**Work request:** The answer must consist of every line below containing "Switch".

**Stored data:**

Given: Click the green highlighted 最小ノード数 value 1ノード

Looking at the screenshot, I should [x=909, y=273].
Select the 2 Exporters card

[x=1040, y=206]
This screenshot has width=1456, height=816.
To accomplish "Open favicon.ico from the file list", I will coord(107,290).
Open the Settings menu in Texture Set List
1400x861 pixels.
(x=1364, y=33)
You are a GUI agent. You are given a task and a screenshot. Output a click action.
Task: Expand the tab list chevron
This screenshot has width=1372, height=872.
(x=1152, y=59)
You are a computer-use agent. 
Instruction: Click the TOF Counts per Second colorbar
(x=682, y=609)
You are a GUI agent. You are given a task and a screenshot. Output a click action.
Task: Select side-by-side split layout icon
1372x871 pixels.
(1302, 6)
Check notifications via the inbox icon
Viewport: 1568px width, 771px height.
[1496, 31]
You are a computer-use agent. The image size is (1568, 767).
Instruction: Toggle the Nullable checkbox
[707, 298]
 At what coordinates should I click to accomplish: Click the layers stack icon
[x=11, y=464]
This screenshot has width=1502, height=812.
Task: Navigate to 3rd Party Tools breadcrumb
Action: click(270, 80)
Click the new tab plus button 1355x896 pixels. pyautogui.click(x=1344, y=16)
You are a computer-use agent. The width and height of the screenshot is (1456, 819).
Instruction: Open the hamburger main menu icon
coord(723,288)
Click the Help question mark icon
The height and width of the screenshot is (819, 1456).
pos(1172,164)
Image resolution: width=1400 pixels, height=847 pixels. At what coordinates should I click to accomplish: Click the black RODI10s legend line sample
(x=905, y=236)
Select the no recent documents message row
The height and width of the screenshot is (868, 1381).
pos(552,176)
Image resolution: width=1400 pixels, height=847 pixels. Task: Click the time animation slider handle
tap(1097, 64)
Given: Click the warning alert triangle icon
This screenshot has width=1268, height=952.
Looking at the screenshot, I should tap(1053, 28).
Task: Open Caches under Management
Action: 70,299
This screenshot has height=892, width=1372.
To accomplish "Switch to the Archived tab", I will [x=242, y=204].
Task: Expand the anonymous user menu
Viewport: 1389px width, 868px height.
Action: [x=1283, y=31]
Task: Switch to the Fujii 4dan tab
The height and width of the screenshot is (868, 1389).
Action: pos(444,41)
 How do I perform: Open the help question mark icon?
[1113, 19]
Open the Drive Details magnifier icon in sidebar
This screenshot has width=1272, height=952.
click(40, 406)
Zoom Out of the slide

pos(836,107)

**Task solution:**
To accomplish "Switch to the Archived tab", I will [x=242, y=204].
Task: Switch to the Fujii 4dan tab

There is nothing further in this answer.